OUTLOOK: After two pointless place-holder sequels, at least the Aliens finally get to do something on Earth. Their interactions with the Predator species are sure to fuel many a comic-geek debate, but whoever wins, the human actors are brave to participate. Note: Director Anderson did Resident Evil (and its star, Milla Jovovich) and is not that Magnolia guy.
(Fox, August 13)
DIRECTOR: David Ellis (Final Destination 2)
PREMISE: A young man (Evans) gets a random cell-phone call from a woman (Basinger) who has been kidnapped and is being held for ransom. Her phone battery is dying, and he's her only hope.
OUTLOOK: Looks like the cell-phone propaganda lobby is at it again! Just as all manner of businesses start to ban loud cell-phone conversations, those Hollywood liberals conspire to indoctrinate us with positive images of the inexpensive communication devices saving lives, damn them! Of course, any movie that cell-phone users can relate to is likely to make heaps of cash.
(New Line, August 20)
WRITER: Frank Cottrell Boyce (24 Hour Party People)
PREMISE: A love story set in a near-future where travel is restricted to residents of cities, and even then only those who purchase a special type of insurance. Outside the cities, the world has become a desert filled with shanty towns and illegal immigrants.
OUTLOOK: Combining cautionary global politics with character-based drama is a Winterbottom trademark, but the sci-fi hook may garner him a new audience. And if that's not enough, the film's R rating descriptive also promises brief graphic nudity.
(MGM, August 6)
DIRECTOR: Michael Mann
PREMISE: Foxx plays an L.A. cabbie forced into service by killer Cruise.
OUTLOOK: Frankly, this sounds less like a movie than a template for a screenwriting workshop. Mann's affection for L.A.'s mean streets (Heat, TV's Robbery Homicide Division) may score him another hit, but -- baddie or otherwise -- isn't the entire world completely sick of Tom Cruise by now?

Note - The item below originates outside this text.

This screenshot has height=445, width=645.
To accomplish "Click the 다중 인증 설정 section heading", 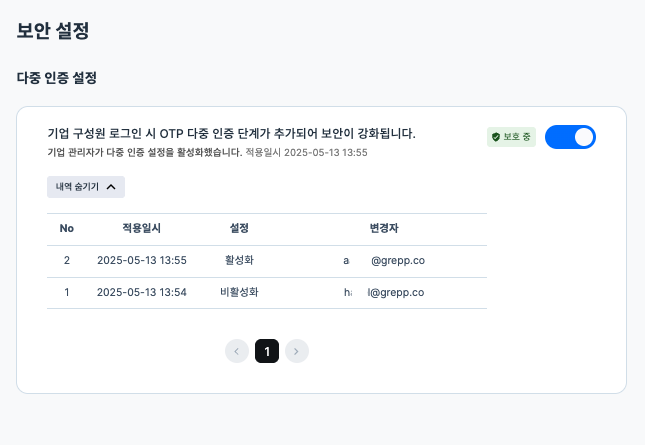I will pos(57,78).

(DreamWorks-Paramount, August 6)
Exorcist: The Beginning
PREMISE: Skarsgård plays the younger version of Max von Sydow's Father Merrin character, tangling with the devil in mid-20th-century Africa.
OUTLOOK: Frankenheimer died before filming had started. Then Schrader directed the film as a psychological thriller. Once the studio saw his cut, it decided it wanted more of a head-turning and green-puking kind of horror flick, so it recast most of the major roles and hired Harlin (Schrader's version will still apparently come out on DVD). This level of creative differences usually doesn't bode well for a film's quality, not to mention the fact that no Exorcist sequel to date has exactly been an aesthetic or commercial triumph.
(Warner Bros., August 20)
WRITER/DIRECTOR: Chris Kentis (1997's Grind, not to be confused with the recent skateboarding flick of the same name)
PREMISE: A vacationing couple goes on a scuba-diving trip and is accidentally left out to sea, surrounded by sharks. Based on a true story.
OUTLOOK: The filmmakers used real sharks. Real. No one's gonna be bitching about how fake they look, like they did with all the Jaws movies. Audiences jaded by mega-budget computer-generated stuff who want a good water-based scare are gonna eat it up like Jaws at a beach party.